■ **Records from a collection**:
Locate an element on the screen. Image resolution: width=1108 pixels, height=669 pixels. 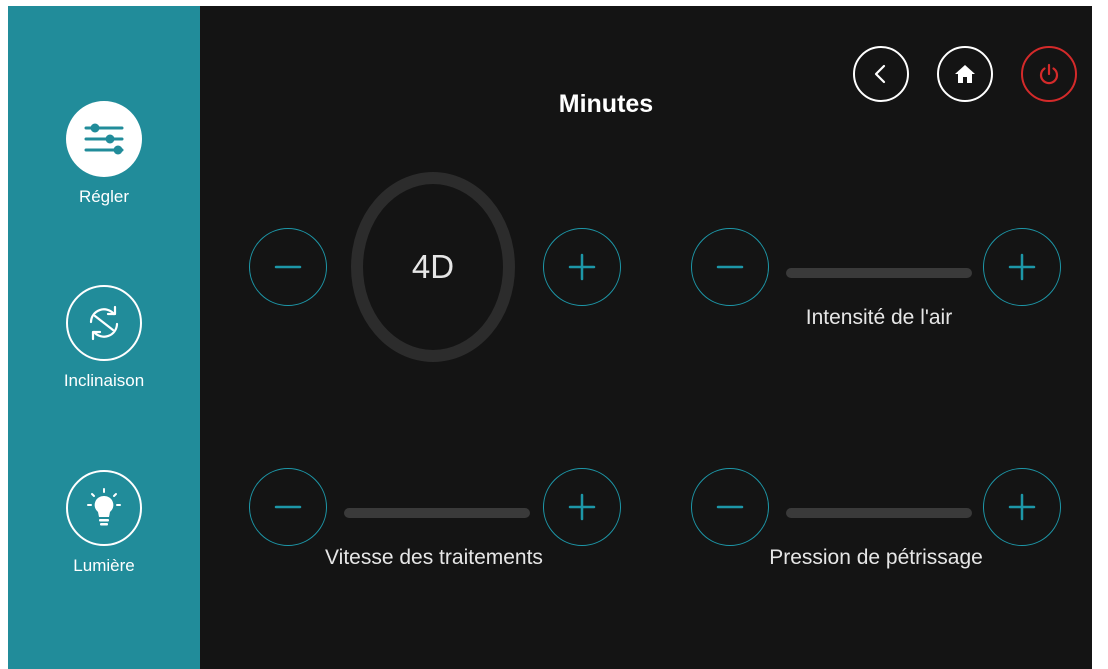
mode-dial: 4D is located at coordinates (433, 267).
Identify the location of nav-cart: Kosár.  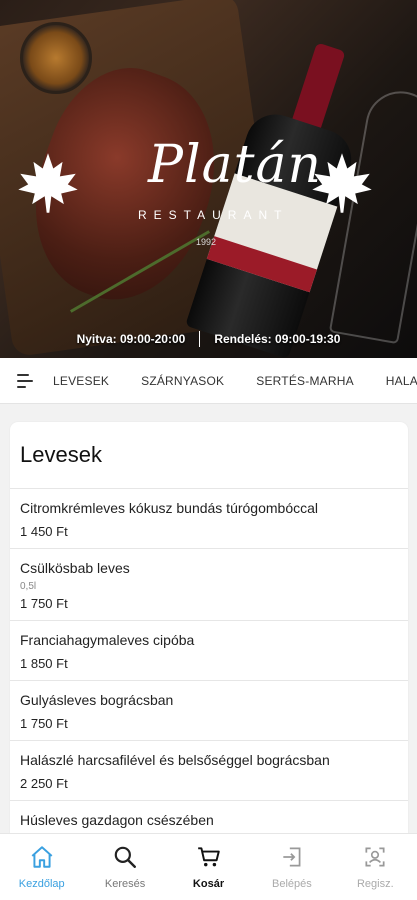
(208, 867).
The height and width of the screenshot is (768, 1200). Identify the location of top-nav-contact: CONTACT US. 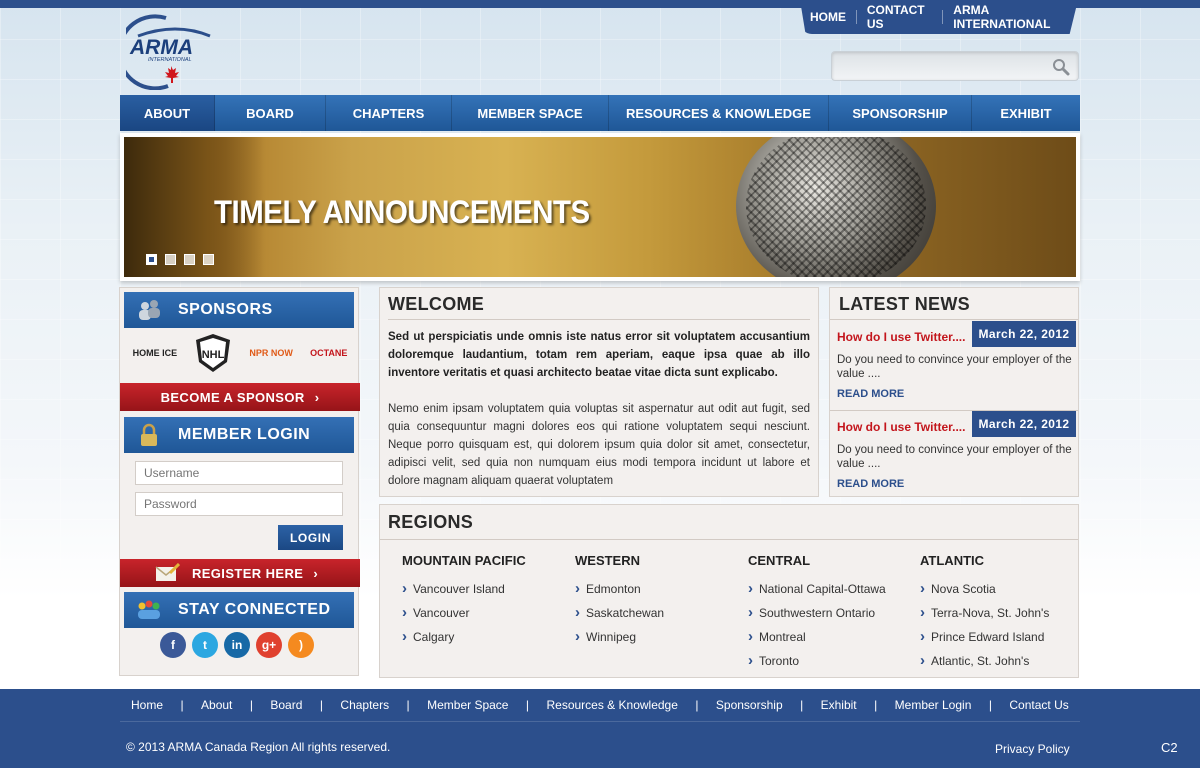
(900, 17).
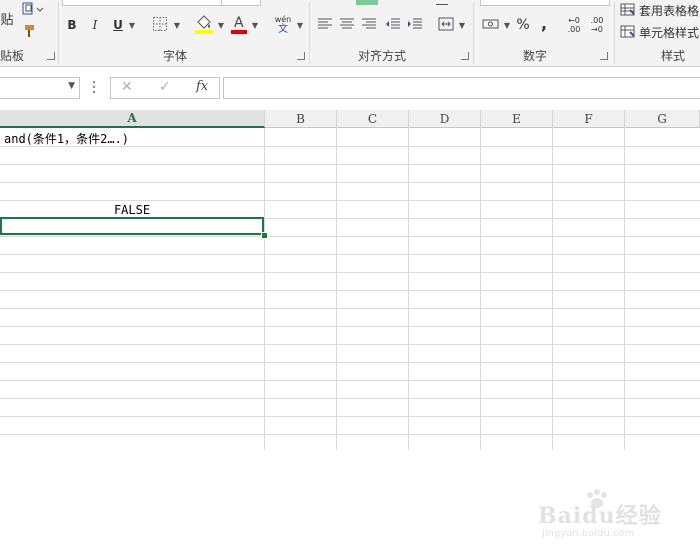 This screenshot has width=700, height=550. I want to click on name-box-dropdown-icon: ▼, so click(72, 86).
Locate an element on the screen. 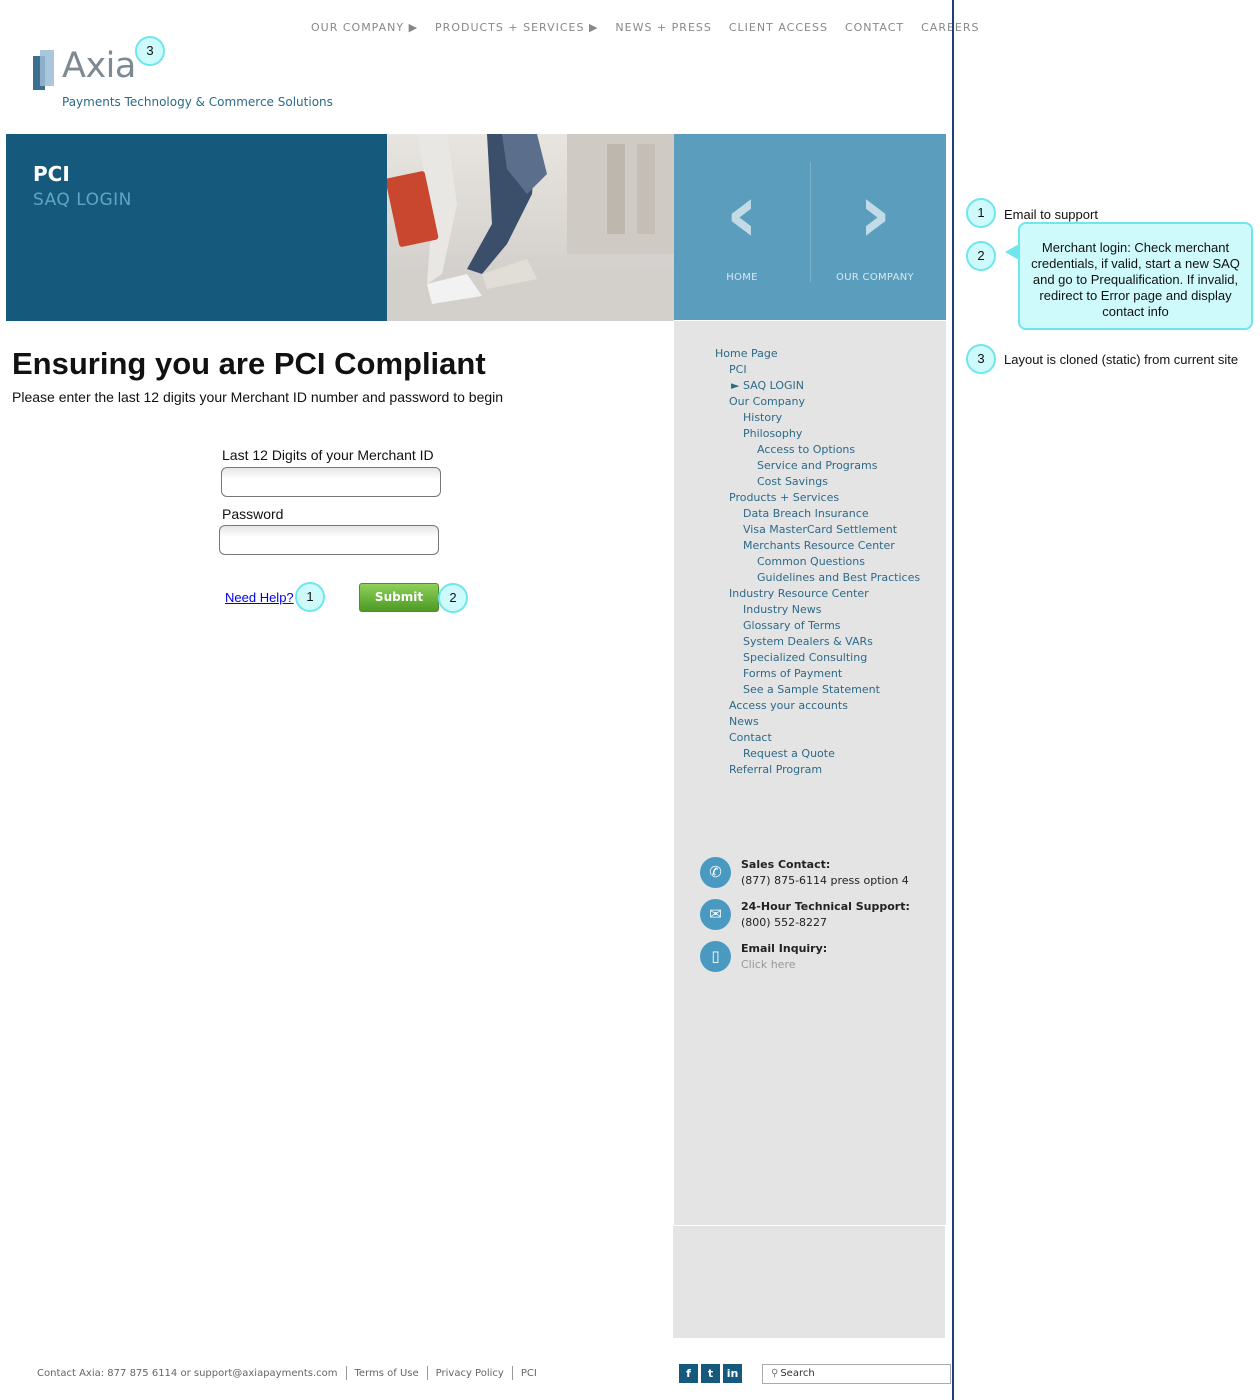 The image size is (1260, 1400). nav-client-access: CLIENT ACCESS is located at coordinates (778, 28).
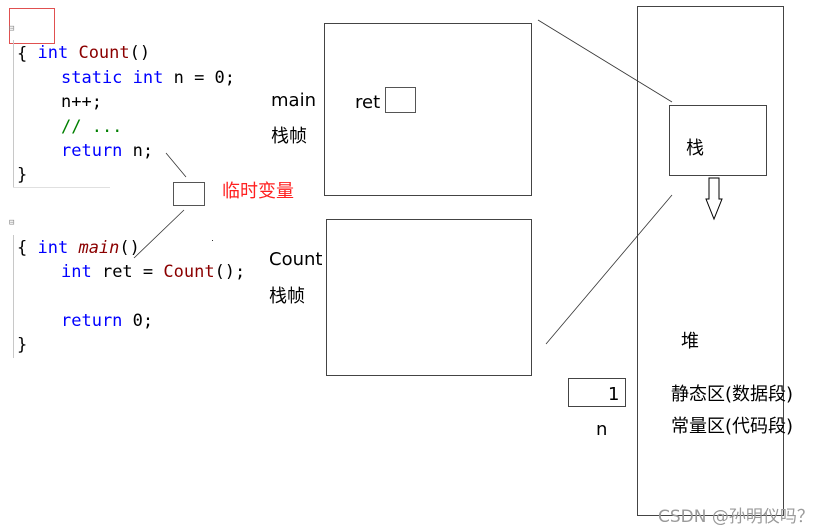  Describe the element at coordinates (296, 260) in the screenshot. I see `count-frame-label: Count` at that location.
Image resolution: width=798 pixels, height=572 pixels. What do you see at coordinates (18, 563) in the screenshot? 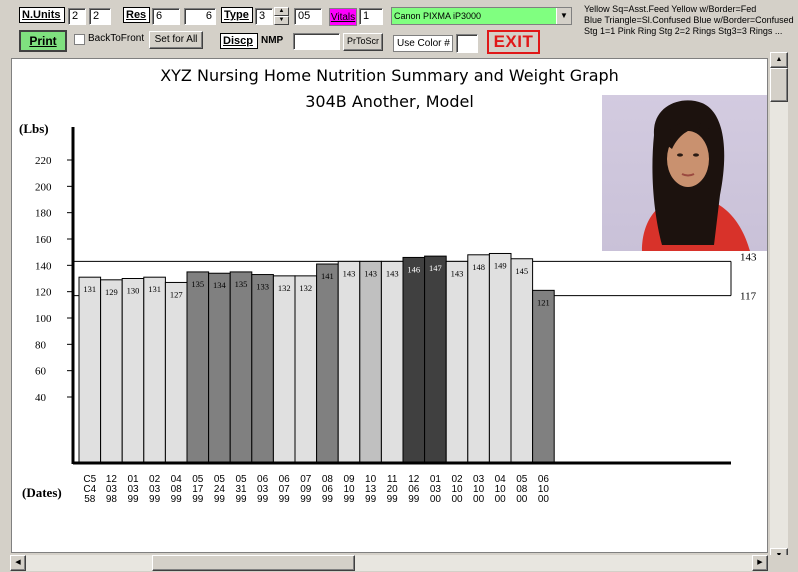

■ **Exercise**:
Change every "Identify" to "Find" in the items from the line with "Identify the location of nav-cart: Kosár." to the line with "This screenshot has", and write those lines out again with nothing else altered and the pictures left out.

■ **Output for this exercise**:
Find the location of nav-cart: Kosár.  
(208, 867).
The height and width of the screenshot is (768, 1200). Find the location of top-nav-contact: CONTACT US. 
(900, 17).
 This screenshot has width=700, height=550. I want to click on name-box-dropdown-icon: ▼, so click(72, 86).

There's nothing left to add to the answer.